[[ EXTRACT TO READ, beginning ]]

Saturday, June 16, 2012

Knowing and Remembering

Those who cannot remember the past are condemned to repeat it.
--George Santayana

One of my grown sons is carefree about his children. The other is cautious. One lets his son jump off cliffs (metaphorically speaking), the other encourages his to enjoy more tranquil pursuits. One has children who have never been sick or had accidents. The other spent way too much time in neonatal intensive care units with premature babies. Think you can match the personal history with the protective parenting? It’s not that hard, right? Most of us would be the same way. Once burned, and all that.



It’s no accident, I think, that the Great Recession of 2008 did not happen while my grandfather was still alive. He and my grandmother rented out rooms in their house to make ends meet in the 1930s; and they were among the lucky ones. The crash of 1929, just after he became a stockbroker, and the ensuing depression, changed my grandfather forever. You couldn’t get him to borrow too much if you paid him.

The forerunner to the Great Depression was wild stock speculation fueled by easy credit. Economists are still not entirely sure why the bursting of the stock bubble triggered a depression, but I know what my grandfather thought. He believed it was the result of too much greed, too much debt, and then, as the edifice tumbled, blind panic. People grabbed their money from banks, many of which failed; commerce ground to a halt; nobody could find a job. It took WW II to jolt the economy back to life.

The Great Recession of 2008, which everyone seems to agree was pre-ordained by over-borrowing, had to wait for my grandfather’s generation to hand over the helm of the economy. Didn’t the people who came after him know the same things he did? Yes, but they didn’t feel them.

Economists like to assume we are all rational actors, but neuroscientists tell us we are not. New studies show that our economic behavior, just like some of our more basic drives, is strongly influenced by biology. Hedge-fund traders get a rush of adrenaline and dopamine when they are on the hunt. It makes them feel invincible. It enables outsized risk-taking. The other end of the neurological spectrum is the fear of debt my grandfather felt. His brain had been sensitized by financial trauma, just as a trader’s is doped by the prospect of a killing in the market. Much of the time we are acting no more rationally in the conduct of our financial affairs than a teenaged boy trying to get laid, or a rabbit running from the shadow of a hawk.

[[ EXTRACT TO READ, end ]]

== WHAT TO DO ==
Quote the passage of the essay on knowing and remembering above, starting with "Saturday, June 16, 2012" and going on through "and all that.", word for word.

[[ DATA UNDER STUDY, beginning ]]

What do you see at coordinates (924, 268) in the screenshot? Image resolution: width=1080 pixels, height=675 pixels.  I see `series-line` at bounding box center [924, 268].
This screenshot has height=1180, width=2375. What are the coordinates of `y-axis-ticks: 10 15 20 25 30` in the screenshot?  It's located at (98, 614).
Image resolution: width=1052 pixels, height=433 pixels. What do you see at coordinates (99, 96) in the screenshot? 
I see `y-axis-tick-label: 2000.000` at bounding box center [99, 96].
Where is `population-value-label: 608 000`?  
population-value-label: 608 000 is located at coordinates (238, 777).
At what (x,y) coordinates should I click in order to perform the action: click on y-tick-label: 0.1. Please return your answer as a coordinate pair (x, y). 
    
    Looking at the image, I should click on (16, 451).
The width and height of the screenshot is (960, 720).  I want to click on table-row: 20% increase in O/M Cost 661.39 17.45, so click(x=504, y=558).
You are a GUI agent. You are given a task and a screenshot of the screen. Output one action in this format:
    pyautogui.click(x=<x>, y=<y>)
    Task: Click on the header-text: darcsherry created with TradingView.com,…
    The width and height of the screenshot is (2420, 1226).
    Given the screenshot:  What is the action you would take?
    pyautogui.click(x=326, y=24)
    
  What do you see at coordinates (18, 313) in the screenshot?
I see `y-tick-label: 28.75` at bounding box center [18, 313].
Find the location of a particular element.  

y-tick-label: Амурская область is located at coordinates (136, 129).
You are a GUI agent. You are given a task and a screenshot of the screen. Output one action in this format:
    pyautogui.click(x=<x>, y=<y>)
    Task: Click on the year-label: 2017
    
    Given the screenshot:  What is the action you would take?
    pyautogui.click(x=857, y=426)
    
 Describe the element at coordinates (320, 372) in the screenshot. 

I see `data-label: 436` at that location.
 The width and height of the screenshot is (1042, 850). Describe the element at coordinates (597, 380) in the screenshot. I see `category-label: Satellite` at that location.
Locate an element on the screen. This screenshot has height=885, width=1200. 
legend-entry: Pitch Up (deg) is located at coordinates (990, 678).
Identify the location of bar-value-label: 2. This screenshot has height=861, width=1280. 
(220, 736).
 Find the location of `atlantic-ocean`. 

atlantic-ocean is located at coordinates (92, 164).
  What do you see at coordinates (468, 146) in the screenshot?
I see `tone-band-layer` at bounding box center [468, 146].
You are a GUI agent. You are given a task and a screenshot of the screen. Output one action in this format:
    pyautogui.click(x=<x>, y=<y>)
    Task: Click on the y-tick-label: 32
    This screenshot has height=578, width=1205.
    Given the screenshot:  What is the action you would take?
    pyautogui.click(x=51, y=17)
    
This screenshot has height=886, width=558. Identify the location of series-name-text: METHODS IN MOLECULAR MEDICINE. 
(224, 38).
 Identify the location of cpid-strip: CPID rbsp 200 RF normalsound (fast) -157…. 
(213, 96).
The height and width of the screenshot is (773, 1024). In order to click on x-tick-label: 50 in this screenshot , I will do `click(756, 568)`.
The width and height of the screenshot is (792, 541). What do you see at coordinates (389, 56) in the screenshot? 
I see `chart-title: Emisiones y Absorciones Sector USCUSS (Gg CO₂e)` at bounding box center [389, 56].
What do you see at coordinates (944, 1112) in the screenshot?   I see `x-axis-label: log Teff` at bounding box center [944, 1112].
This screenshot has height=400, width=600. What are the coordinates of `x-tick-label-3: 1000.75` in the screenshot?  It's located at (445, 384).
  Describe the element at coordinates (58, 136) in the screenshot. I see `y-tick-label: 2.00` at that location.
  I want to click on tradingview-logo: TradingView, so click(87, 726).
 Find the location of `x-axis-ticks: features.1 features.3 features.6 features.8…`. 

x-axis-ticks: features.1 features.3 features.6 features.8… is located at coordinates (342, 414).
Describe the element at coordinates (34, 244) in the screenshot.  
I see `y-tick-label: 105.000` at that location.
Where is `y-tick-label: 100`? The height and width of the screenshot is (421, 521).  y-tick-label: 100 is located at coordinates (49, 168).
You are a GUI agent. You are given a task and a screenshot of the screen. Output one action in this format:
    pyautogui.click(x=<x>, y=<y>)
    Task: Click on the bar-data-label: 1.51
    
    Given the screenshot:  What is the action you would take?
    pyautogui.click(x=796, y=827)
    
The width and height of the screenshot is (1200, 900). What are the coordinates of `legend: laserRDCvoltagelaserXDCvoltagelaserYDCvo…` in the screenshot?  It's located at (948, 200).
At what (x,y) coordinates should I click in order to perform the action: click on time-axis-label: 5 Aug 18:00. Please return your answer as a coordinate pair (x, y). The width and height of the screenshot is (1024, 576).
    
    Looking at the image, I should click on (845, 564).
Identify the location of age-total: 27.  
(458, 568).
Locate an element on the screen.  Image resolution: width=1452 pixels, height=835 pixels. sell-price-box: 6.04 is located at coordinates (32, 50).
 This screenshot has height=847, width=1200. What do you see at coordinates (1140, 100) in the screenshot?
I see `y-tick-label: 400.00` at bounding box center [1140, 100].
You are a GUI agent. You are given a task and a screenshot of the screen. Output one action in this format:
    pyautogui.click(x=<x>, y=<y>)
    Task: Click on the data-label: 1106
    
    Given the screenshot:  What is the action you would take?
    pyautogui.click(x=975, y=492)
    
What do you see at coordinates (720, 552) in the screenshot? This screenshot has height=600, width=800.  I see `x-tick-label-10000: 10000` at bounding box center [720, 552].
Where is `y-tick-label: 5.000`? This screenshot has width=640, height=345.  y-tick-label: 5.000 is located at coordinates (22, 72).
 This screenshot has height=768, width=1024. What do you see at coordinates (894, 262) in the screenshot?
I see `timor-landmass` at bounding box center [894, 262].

[[ DATA UNDER STUDY, end ]]

== FINISHED EXERCISE ==
Saturday, June 16, 2012

Knowing and Remembering

Those who cannot remember the past are condemned to repeat it.
--George Santayana

One of my grown sons is carefree about his children. The other is cautious. One lets his son jump off cliffs (metaphorically speaking), the other encourages his to enjoy more tranquil pursuits. One has children who have never been sick or had accidents. The other spent way too much time in neonatal intensive care units with premature babies. Think you can match the personal history with the protective parenting? It’s not that hard, right? Most of us would be the same way. Once burned, and all that.